Saving for a rainy day pays off

By Joshua Ortega

While a multitude of ways exist to pay for college, it’s no mystery that budgeting will help you become debt-free. My budgeting journey began with a simple concept that transformed my entire mindset about spending. This revelation simply required a few trips to the ATM. Before I knew it, I bought my first car and attended a once-in-a-lifetime event. This journey made me realize that any financial goal you wish to accomplish can happen if you take control of your spending. Much of modern commerce today revolves around a card. Money quickly loses its value as a life changer and can become lost in the daily rat race.

Growing up in the ‘90s with prices low and incomes high made living affordable in my hometown of San Diego, Calif. Saving money meant stashing cash away in a piggy bank. When it came time to spend it, you could feel the money in your hands and take great care in ensuring its safe transport. At 17, I started my first job and opened my first bank account. Money no longer had tangibility with a debit card. I spent it as quickly as I earned it because I felt the need to impress friends with my newfound cashflow.

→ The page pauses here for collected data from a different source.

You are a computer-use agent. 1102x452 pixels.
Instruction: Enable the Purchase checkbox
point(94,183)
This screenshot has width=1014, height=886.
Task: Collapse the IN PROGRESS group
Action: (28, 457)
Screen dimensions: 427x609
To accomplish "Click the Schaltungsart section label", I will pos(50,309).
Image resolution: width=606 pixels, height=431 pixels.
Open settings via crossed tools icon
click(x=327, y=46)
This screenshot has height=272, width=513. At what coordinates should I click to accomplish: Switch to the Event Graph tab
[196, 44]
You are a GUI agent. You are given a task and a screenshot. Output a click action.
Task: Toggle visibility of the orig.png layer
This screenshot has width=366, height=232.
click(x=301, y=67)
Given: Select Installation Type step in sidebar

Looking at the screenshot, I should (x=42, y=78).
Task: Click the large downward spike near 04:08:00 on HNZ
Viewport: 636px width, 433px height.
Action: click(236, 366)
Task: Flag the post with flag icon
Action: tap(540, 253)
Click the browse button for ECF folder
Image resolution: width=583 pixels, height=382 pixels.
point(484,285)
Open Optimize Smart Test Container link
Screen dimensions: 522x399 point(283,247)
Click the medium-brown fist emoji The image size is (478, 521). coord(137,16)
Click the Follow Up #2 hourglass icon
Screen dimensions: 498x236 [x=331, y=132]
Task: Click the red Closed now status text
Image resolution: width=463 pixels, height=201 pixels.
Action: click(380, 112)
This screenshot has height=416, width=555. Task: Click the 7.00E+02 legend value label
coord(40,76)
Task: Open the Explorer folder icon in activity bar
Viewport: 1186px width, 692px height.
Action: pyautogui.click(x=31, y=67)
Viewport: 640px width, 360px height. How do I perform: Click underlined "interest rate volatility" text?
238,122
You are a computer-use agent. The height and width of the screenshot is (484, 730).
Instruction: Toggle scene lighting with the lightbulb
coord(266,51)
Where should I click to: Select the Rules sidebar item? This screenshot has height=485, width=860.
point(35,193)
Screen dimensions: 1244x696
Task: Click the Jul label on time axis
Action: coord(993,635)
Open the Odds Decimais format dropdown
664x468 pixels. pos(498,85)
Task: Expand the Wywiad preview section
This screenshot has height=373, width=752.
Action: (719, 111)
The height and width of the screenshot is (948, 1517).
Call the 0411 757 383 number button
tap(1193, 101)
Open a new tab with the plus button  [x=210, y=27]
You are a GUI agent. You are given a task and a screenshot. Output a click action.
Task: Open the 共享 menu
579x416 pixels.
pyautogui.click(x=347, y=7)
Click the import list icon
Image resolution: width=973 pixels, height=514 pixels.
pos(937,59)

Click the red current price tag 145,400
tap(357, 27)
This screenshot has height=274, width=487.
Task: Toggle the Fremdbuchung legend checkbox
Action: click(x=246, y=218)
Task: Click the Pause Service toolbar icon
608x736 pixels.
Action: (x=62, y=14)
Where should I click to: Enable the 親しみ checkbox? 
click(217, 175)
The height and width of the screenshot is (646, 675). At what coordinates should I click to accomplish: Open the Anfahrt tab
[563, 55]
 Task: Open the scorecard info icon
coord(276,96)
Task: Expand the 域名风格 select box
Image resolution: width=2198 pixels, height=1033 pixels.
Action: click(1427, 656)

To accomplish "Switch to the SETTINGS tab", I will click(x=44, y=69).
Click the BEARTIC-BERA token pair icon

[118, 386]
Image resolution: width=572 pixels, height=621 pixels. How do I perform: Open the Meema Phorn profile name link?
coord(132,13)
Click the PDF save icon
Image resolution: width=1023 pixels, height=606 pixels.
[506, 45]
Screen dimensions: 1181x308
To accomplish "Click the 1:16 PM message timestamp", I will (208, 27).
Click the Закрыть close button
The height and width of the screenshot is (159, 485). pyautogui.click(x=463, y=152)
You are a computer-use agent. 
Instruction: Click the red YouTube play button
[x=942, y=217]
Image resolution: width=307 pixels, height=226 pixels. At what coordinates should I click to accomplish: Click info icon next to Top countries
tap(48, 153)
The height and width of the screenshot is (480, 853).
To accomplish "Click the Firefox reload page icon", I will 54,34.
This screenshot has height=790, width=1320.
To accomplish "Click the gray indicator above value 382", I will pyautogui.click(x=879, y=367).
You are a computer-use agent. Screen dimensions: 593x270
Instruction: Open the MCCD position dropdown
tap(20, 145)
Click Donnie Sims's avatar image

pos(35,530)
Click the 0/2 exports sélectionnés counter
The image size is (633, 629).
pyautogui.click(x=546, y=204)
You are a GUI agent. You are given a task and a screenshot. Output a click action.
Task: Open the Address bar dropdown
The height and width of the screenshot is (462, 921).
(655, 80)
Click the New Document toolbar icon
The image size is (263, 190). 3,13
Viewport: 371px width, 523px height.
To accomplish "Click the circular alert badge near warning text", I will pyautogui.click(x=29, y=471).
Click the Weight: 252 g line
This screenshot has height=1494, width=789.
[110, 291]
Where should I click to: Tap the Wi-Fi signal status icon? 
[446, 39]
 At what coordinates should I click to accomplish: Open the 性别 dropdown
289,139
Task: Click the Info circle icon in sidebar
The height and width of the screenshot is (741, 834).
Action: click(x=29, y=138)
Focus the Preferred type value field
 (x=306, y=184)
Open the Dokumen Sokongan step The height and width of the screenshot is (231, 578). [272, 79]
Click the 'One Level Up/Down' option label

Graduating high school in 2008, the economic collapse that followed, brought the struggle of finding a job while going to college full-time. Eventually I decided to drop out of school in 2012 and I enlisted in the U.S. Army. I coasted through my four-year enlistment without any major debt problem. With $4,000 in cash saved, I purchased my first new car and attended a once-in-a-lifetime trip. This cash savings reminded me of how I saved for big purchases as a child and made me again realize the value of money. While the financial security made me comfortable, I knew finishing college remained key in my future success.

In October 2017, I officially ended my active military duty and returned to college, utilizing the Post-9/11 G.I. Bill. Not having to stress about monthly expenses helped my grades immensely.

While a car accident totaled my new car and nearly caused me to drop out again, I used a small savings I had stashed away and completed my associate degree in journalism a few months later.

Thanks to a stranger’s advice and one semester of proving myself at Arizona State University, I’m moving toward completing my bachelor’s degree in one of the best journalism schools in the country.

Today, I move comfortably through the last few semesters of my college education, knowing that even better days remain ahead. Life has not been easy, but I’ve realized that money is often best saved for a rainy day. By controlling my spending and using money as a life changer, I was able to get back on track to accomplishing my dreams. While some of my life and money decisions could have been different, I find that the life I lived put me exactly where I needed to be to succeed.

Joshua Ortega is a student at Arizona State University’s Walter Cronkite School of Journalism and Mass Communications.